The increase of hippocampal neurogenesis in this study was not accompanied by improved spatial learning: no difference in Morris water maze performance was observed between runners and non-runners 6 weeks after meningitis. If there were possible positive effects of running on cognitive performance, these effects were most probably erased by the damage caused by meningitis, and running prior to meningitis did not overcome these post-inflammatory sequelae. Whether learning and hippocampal neurogenesis positively correlate is still a matter of debate. There are studies postulating a correlation between neurogenesis and cognitive performance [33–37] while other studies imply partially contradictory results [13, 26, 38–41]. Furthermore, there are studies in which adult neurogenesis was virtually completely suppressed by radiation  or genetic manipulation  and in which learning and memory performance of the rodents remained unimpaired [44–47]. These divergent results may be in part a consequence of technical differences and varying time points of evaluation . The detection of alterations in spatial learning in the Morris water maze is a challenge because even healthy rodents without any manipulation perform differently in this task depending on species differences, genetic background, high intraindividual variation and motivation; all of which lowers the chance of detecting significant differences .
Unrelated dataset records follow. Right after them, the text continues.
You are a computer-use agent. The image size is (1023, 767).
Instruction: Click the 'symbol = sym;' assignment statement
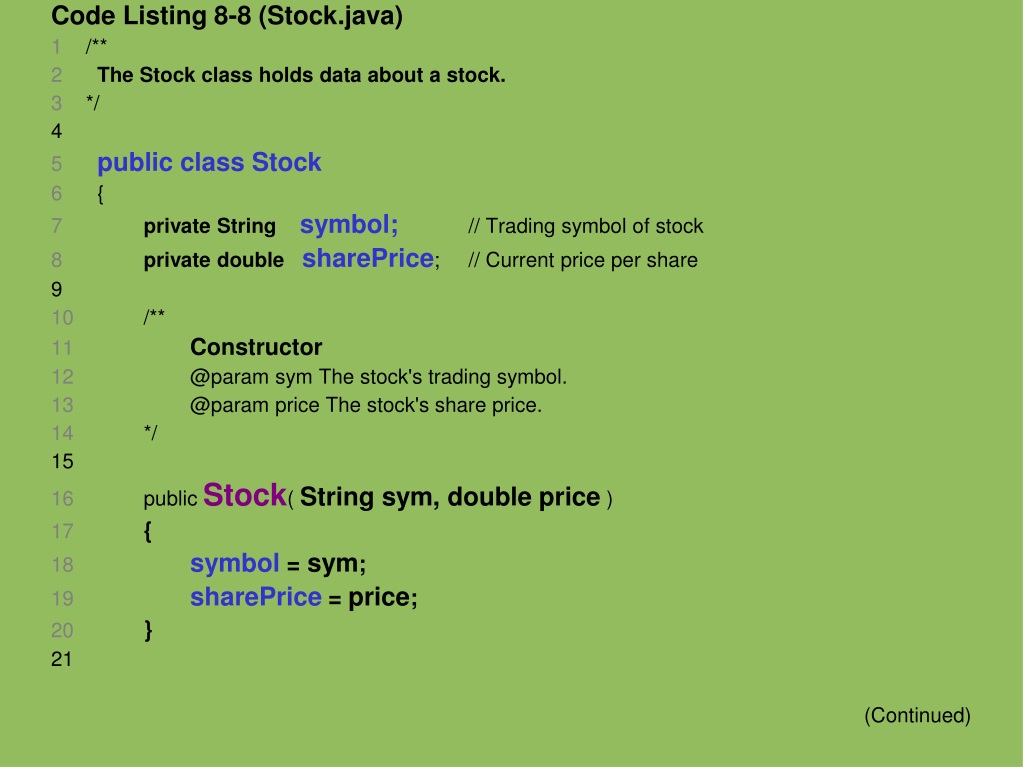(x=278, y=564)
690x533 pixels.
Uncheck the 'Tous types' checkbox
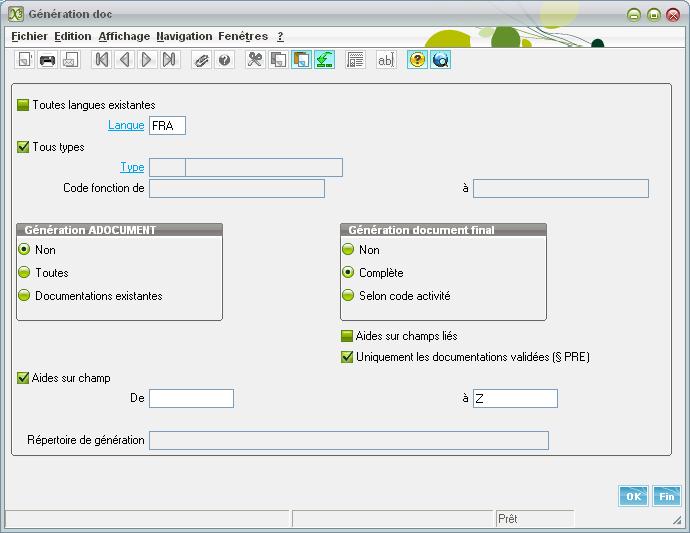click(23, 147)
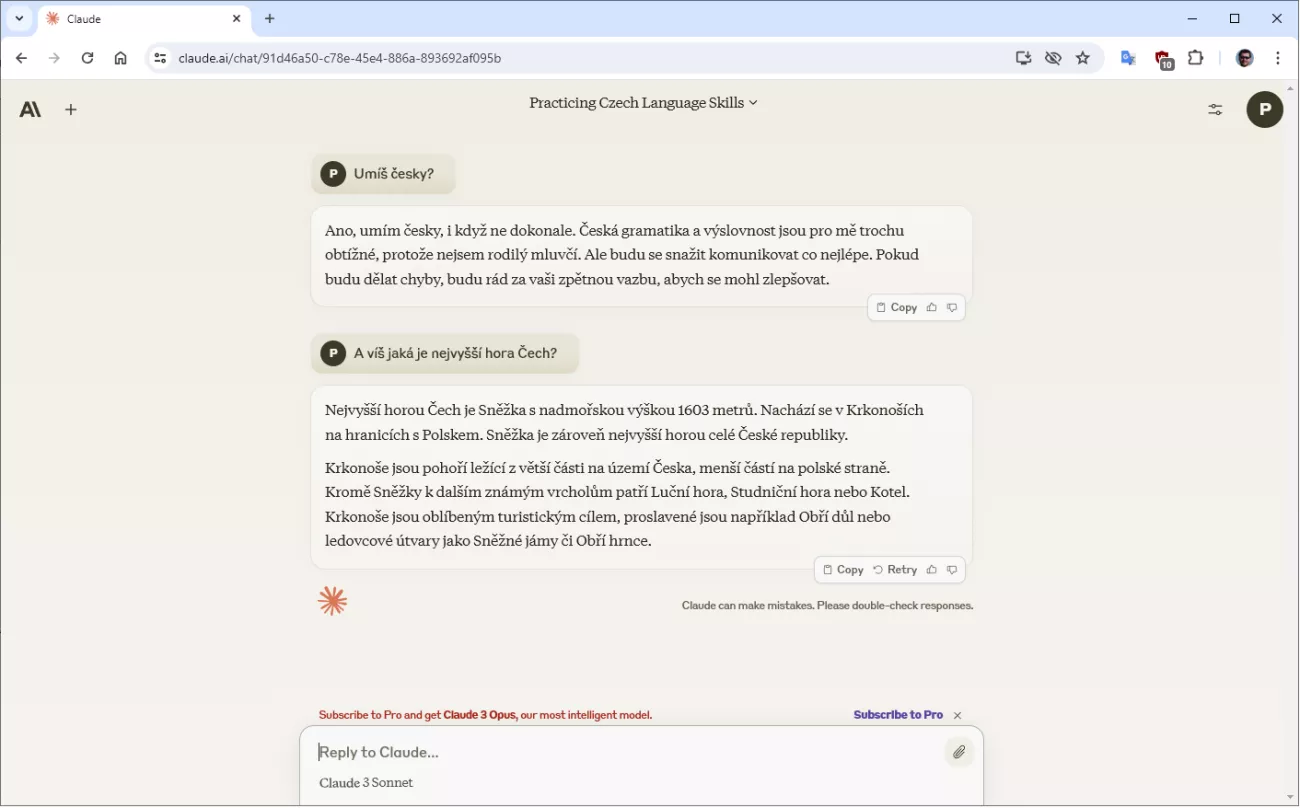The height and width of the screenshot is (808, 1300).
Task: Start a new chat with plus icon
Action: (x=71, y=110)
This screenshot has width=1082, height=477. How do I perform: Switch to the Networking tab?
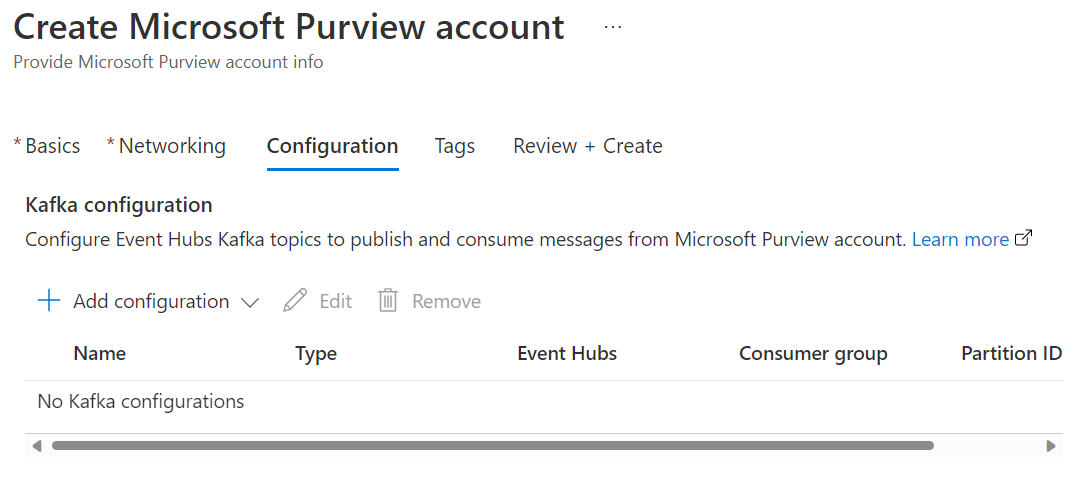coord(166,146)
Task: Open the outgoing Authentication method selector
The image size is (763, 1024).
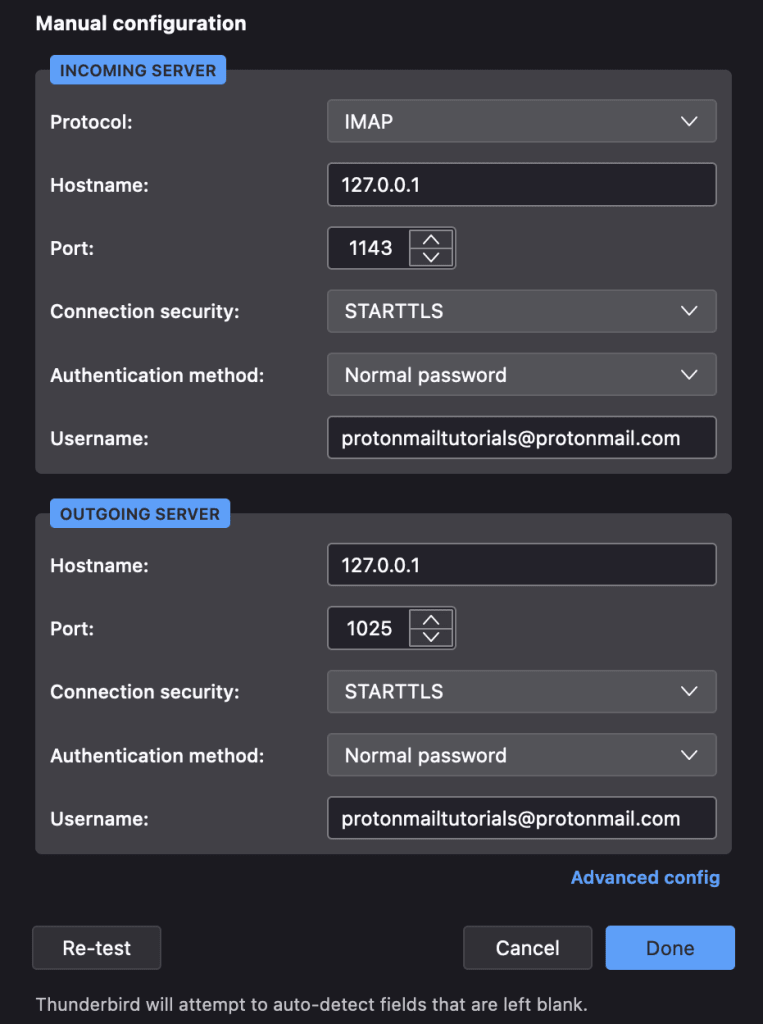Action: (521, 755)
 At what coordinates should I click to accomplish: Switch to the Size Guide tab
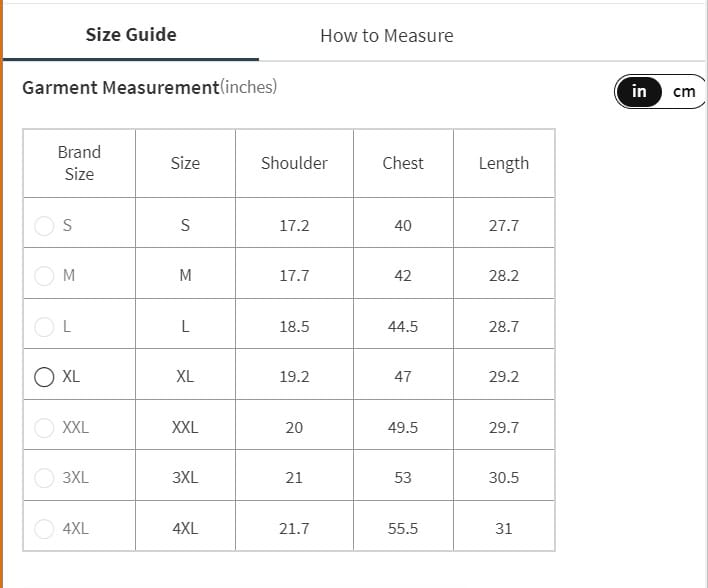click(131, 35)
In conclusion, voluntary wheel running prior to the induction of the infection prolonged the survival time and decreased the mortality of bacterial meningitis, attenuated the inflammatory response and, furthermore, increased the differentiation of proliferating cells into adult neurons in the dentate gyrus suggesting a beneficial and protective effect of running. Physical exercise increased the ability of the host organism to survive Streptococcus pneumoniae meningitis with the aid of antibiotic therapy, but the neuroregenerative effect of this mechanism with respect to neuropsychological outcome appeared small under the conditions of the present study.